My final paper for a converged media class I took this past fall asked that we “report on the use of multiple technology systems for transmedia storytelling in a specific program or media franchise.” I saw this as the perfect opportunity to write about one of my favorite incarnations of Pride and Prejudice, The Lizzie Bennet Diaries. The following is what I would call the “highlights reel” of an otherwise much longer research paper.

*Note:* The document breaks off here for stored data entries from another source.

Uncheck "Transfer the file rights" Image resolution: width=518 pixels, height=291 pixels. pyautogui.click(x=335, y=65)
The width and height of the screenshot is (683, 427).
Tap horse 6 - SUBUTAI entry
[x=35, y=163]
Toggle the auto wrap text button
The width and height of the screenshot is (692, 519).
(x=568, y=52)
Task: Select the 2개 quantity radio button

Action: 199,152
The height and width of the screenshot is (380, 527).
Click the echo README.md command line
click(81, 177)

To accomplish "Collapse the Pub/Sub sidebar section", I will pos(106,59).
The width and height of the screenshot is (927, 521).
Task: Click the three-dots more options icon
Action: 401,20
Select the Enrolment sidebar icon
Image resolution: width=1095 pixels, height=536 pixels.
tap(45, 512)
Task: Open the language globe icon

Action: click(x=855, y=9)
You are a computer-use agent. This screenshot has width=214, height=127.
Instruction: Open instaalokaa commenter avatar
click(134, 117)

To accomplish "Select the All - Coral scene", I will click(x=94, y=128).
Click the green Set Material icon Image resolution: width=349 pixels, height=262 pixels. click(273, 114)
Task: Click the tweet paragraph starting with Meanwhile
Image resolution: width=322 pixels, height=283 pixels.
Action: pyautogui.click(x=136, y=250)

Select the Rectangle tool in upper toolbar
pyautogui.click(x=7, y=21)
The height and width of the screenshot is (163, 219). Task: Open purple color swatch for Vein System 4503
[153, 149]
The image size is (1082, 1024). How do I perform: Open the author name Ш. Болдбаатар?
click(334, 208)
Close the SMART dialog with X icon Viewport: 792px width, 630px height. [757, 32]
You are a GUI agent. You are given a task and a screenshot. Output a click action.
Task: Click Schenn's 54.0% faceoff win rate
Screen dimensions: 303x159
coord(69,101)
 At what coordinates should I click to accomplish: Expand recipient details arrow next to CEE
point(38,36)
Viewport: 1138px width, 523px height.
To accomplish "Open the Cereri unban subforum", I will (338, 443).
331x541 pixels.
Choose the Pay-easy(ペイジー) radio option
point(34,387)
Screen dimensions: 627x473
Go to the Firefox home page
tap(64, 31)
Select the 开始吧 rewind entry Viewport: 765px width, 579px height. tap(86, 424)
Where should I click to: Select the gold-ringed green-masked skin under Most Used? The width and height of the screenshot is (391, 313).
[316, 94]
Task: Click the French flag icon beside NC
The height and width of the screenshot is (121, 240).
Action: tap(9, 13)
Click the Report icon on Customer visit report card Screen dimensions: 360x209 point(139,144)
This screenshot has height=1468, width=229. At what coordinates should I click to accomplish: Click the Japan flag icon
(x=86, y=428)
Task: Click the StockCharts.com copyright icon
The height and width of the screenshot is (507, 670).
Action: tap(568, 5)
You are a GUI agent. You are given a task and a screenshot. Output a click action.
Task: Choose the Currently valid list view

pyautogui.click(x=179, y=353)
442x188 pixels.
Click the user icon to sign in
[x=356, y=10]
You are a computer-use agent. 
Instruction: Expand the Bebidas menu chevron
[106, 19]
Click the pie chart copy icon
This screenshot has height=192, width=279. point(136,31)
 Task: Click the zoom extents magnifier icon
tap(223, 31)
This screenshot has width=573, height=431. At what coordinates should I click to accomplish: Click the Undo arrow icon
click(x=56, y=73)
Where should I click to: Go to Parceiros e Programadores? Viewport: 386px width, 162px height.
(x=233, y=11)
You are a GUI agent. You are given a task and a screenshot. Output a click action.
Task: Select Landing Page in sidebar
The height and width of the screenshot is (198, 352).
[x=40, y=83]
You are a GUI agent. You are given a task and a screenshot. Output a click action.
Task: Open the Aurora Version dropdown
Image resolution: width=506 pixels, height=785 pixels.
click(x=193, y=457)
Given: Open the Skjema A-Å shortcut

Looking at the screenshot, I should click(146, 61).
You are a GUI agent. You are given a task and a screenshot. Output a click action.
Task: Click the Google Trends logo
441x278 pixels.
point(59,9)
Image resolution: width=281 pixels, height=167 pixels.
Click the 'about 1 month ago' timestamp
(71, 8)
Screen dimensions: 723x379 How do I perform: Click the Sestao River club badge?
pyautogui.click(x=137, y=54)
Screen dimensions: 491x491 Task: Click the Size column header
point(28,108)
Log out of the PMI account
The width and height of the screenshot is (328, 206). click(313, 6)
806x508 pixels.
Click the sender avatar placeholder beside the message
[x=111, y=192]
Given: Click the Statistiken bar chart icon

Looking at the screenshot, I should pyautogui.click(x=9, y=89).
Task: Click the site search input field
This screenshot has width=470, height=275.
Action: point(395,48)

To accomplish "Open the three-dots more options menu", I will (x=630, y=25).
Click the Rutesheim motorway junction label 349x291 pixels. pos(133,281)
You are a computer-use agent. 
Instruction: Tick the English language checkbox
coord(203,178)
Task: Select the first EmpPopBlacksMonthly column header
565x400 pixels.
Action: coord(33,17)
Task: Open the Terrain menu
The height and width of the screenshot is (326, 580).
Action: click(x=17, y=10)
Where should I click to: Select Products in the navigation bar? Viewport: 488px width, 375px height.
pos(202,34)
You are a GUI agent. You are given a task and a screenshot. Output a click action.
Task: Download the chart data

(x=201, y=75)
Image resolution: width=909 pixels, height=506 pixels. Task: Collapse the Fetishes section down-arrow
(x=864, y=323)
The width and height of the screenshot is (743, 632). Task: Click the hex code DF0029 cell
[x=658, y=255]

It is a truth universally acknowledged that I have indulged in Pride and Prejudice more than any one person probably ever should. Jane Austen’s Pride and Prejudice has long been hailed as quality reading material. In a recent, recent being 2003, BBC survey, it was rated as the second best book ever written. In a similar Australian survey taken in 2008, Pride and Prejudice came in at the number one spot. It has sold over twenty million copies, to date, and remains popular in contemporary media. Pride and Prejudice has seen various adaptations for the stage, film, and television. Two of the most recent, notable adaptations are the BBC mini-series featuring Colin Firth as Mr. Darcy, and the 2005, Joe Wright film featuring Keira Knightley as Elizabeth Bennet. Both versions previously mentioned follow the story as told by the original novel more strictly. It has also been the focus of looser adaptations and has been referenced in modern television series. From Bridget Jones’ Diary, to an episode of Wishbone, a Bollywood adaptation, an independent film adaptation set in Salt Lake City with a distinctly Mormon flair, and its most recent incarnation via transmedia storytelling with The Lizzie Bennet Diaries, Pride and Prejudice has continued to appear the in media in a prominent way long after its original publication.
The Lizzie Bennet Diaries is an independent project initially developed by Hank Green and Bernie Su. The production team features a staff well acquainted with the ins and outs of the production business. Many of the writers have worked in television or been involved in writing for similar styles of programming. In addition to the very qualified production and writing teams, The Lizzie Bennet Diaries also employed a transmedia editor and producer. Jay Bushman, the head of the transmedia team on this project describes himself as a “Multiplatform Story Evangelist” on his personal website.
The major plot points of Pride and Prejudice are brought into the modern day and handled with care. Instead of marriage proposals, business proposals and job offers take the attention of our main cast of characters. Lydia’s elopement is replaced with a sex scandal, and Jane takes an internship instead of staying with family. Jane is trying to launch herself into a career not just win back Bing Lee. The women of The Lizzie Bennet Diaries are much stronger and independent than the women of Pride and Prejudice. The writers do their best to put these characters into relevant, real world situations while maintaining that level of drama and quality of storytelling that only Jane Austen could produce.
Overall, The Lizzie Bennet Diaries was a huge success. In a few short months it was able to support itself almost entirely on money made from YouTube ads. It was also a huge success on the crowd funding website Kickstarter. The campaign exceeded its goal of sixty-thousand dollars by seven hundred seventy-one percent. By the date the campaign ended at four hundred sixty-two thousand dollars. This campaign reached its initial goal in less than three hours, and the average pledge by the Kickstarter backers was around sixty-five dollars. With the bridge series featuring Gigi Darcy that immediately followed Lizzie Bennet, Welcome to Sanditon, and the new series Emma Approved, we can hope to see much more out of the creative minds that originally brought us The Lizzie Bennet Diaries.